Efficient removal of ammonia nitrogen and sulfamethoxazole (SMX) from wastewater has become increasingly critical due to their detrimental effects on aquatic ecosystems and public health. This study aimed to investigate the nitrogen transformation and SMX removal in a membrane aerated biofilm reactor (MABR) under different SMX concentrations (0–200 μg L−1) with a nitrifying membrane bioreactor (MBR) as a control. Results suggested that SMX removal in MABR was better than that of MBR with SMX addition (50–200 μg L−1).

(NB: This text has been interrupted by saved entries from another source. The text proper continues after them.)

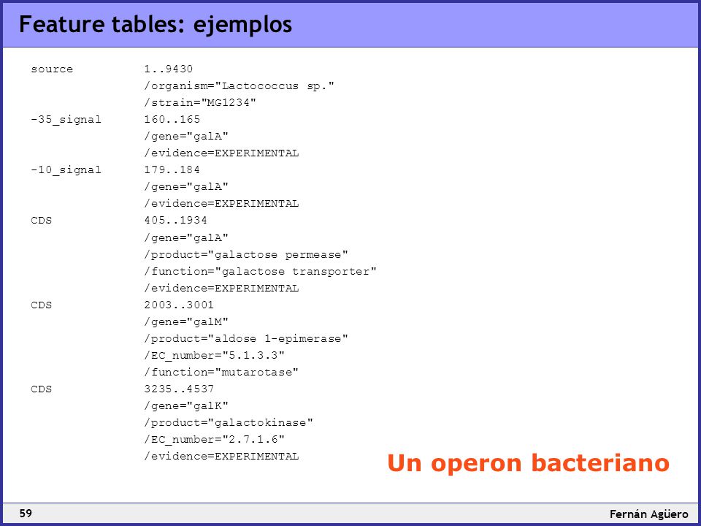Select the -10_signal feature key

[x=66, y=170]
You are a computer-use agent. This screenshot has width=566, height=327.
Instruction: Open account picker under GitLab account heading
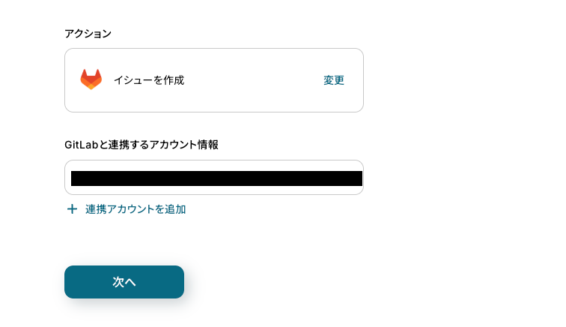(x=214, y=178)
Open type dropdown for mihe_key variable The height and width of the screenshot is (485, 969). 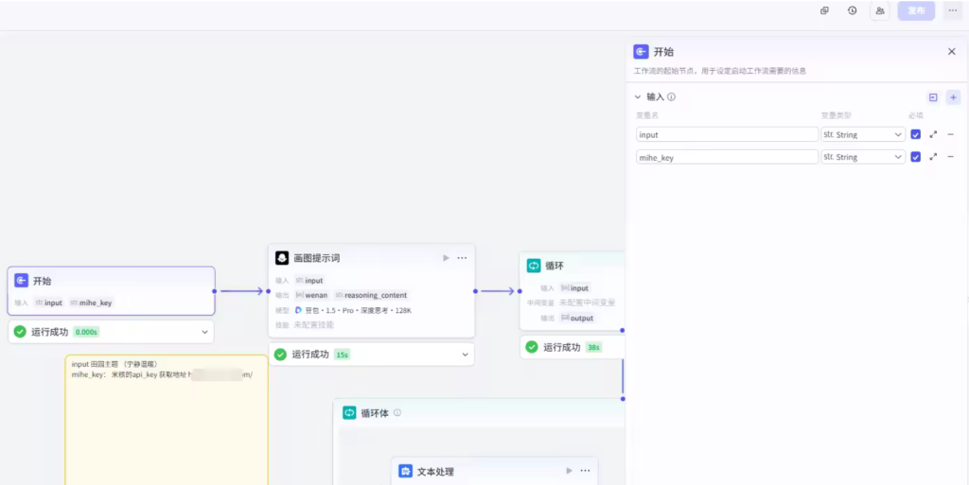point(863,157)
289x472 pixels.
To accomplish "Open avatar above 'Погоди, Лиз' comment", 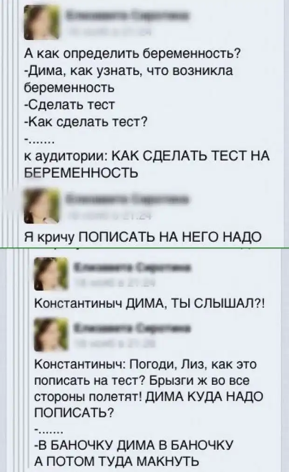I will (51, 335).
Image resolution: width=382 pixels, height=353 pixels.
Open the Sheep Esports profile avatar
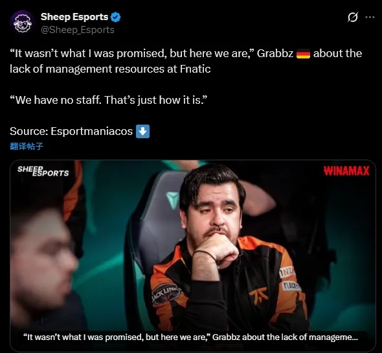coord(23,23)
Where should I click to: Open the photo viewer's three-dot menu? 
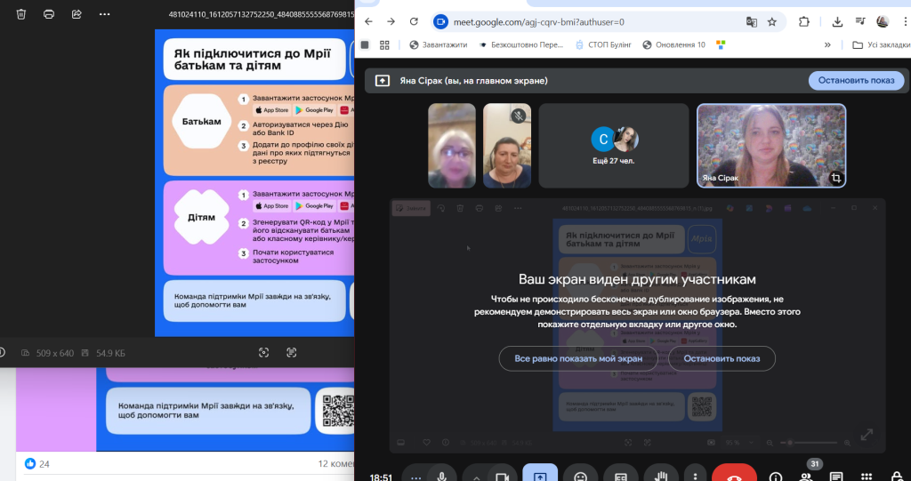tap(104, 14)
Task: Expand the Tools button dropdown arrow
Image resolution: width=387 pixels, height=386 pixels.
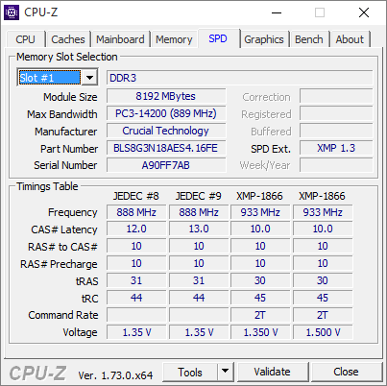Action: click(226, 372)
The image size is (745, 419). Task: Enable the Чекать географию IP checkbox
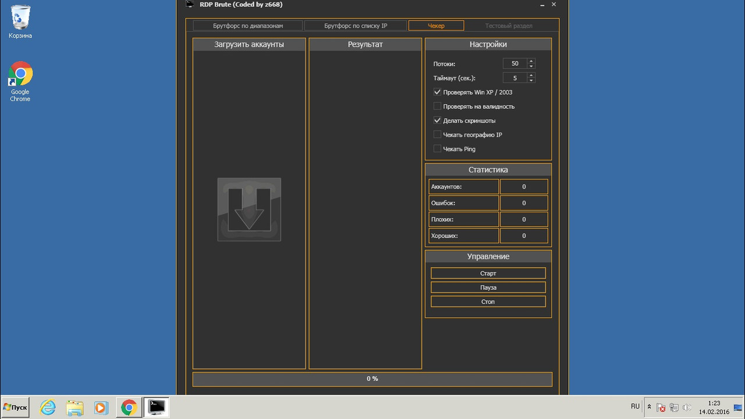point(437,134)
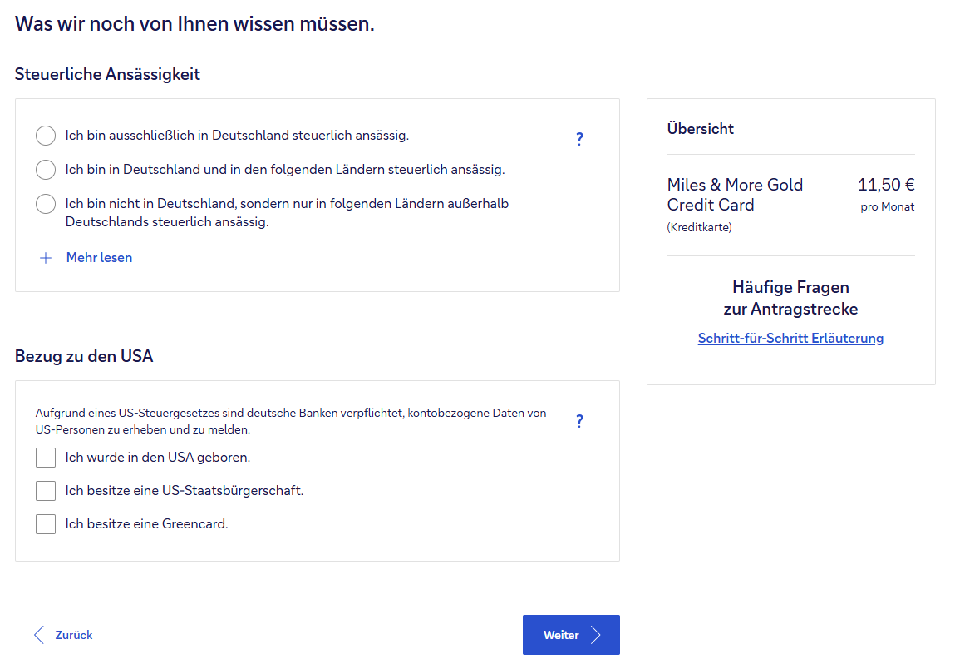Click the left chevron next to Zurück
Screen dimensions: 955x669
[x=38, y=635]
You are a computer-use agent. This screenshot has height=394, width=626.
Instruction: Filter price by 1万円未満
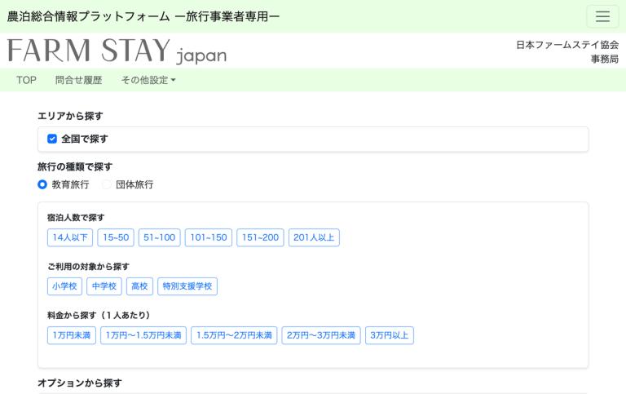tap(72, 335)
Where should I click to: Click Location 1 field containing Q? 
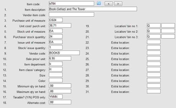[x=154, y=25]
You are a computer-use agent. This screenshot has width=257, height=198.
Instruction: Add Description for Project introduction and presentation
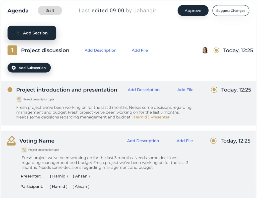[144, 90]
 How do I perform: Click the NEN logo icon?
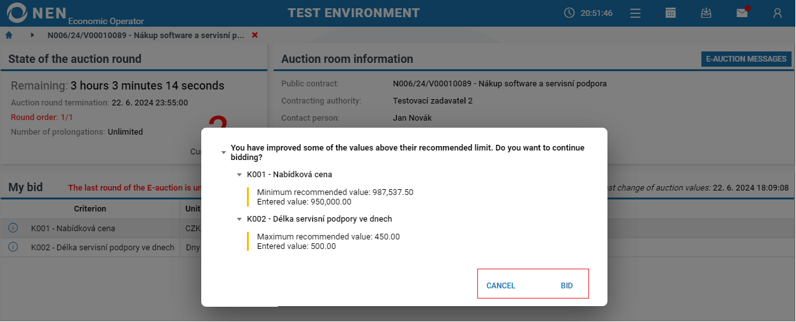(17, 13)
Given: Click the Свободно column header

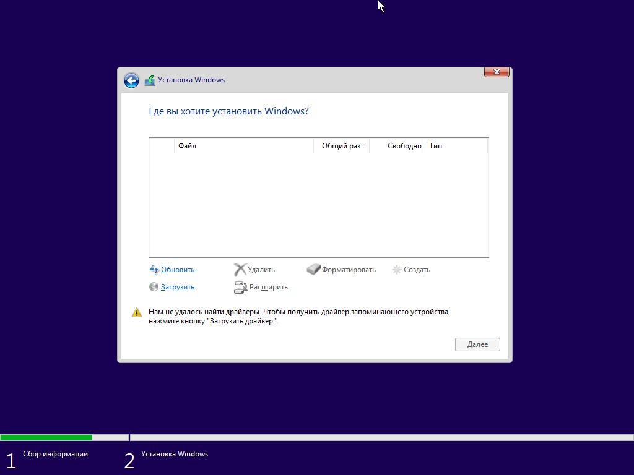Looking at the screenshot, I should click(x=399, y=146).
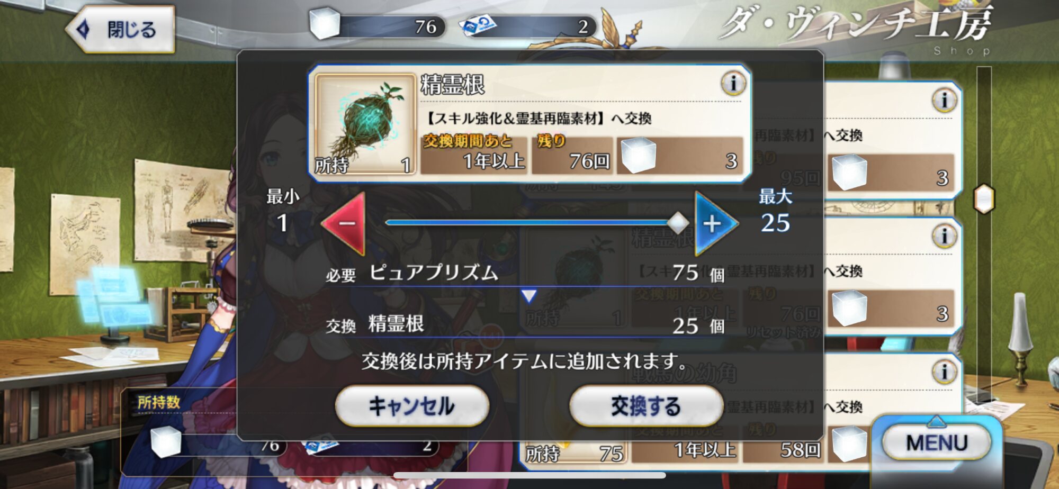Tap the pure prism cube icon in header
This screenshot has height=489, width=1059.
pyautogui.click(x=324, y=23)
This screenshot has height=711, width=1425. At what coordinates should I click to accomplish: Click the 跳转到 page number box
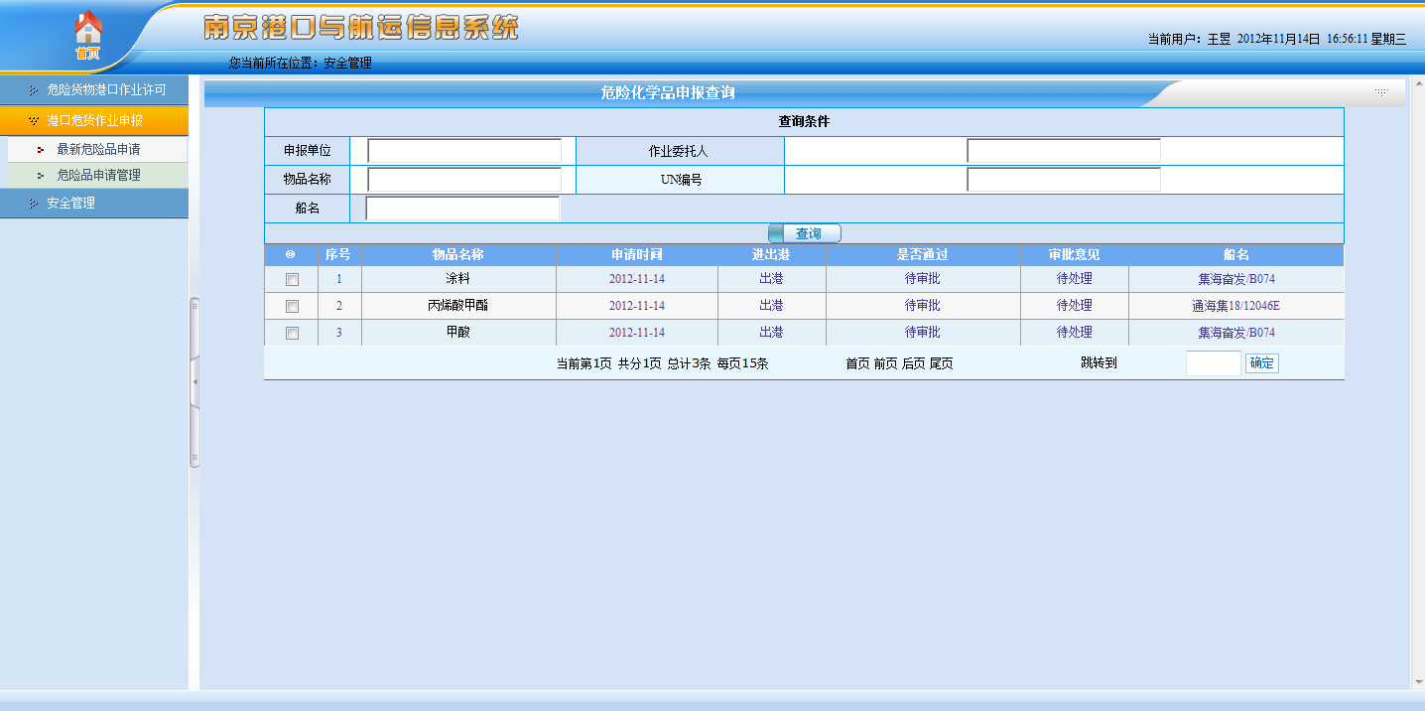point(1213,363)
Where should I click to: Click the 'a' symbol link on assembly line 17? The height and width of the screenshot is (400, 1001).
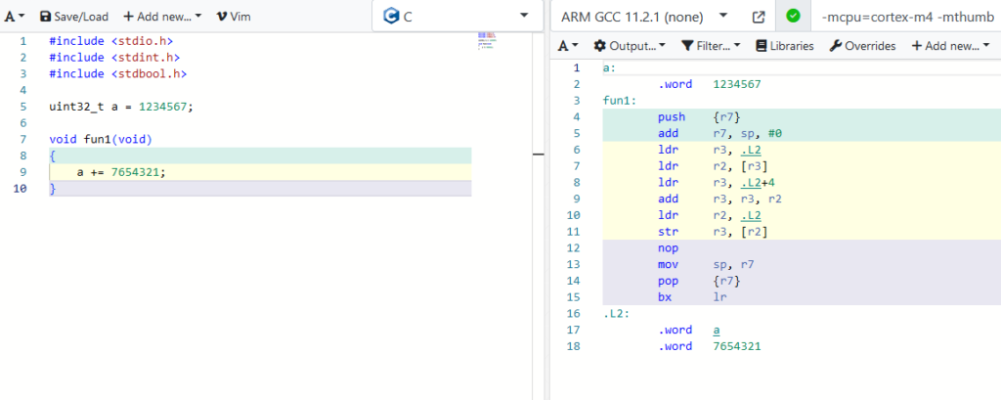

Membrane aerated biofilms tended to secrete more extracellular polymeric substances (EPS) and generate less antioxidant enzymes in response to SMX stress when compared with nitrifying sludge in MBR. Metagenomic analysis indicated that distinct succession of microbial community was observed in both systems after SMX addition, and the relative abundance of nitrifying bacteria (Nitrosomonas, Nitrospira, and Nitrobacter) evidently decreased under SMX concentration of 200 μg L−1. The proliferation of predominant antibiotic resistance gene (ARG) sul2 was suppressed more obviously in MABR than that in MBR. Thus, this study provided extensive insights into the advantages of nitrifying MABR in simultaneous removal of ammonium and antibiotics with less risk of associated ARGs spread. [Display omitted] •MABR outperformed MBR in SMX removal due to its effective oxygen transmission.•EPS was significantly suppressed under high SMX concentration (∼200 μg L−1).•MABR had more efficient antioxidant defense and lower oxidative stress level.•Relative abundance of main SMX associated resistance gene sul2 was lower in MABR.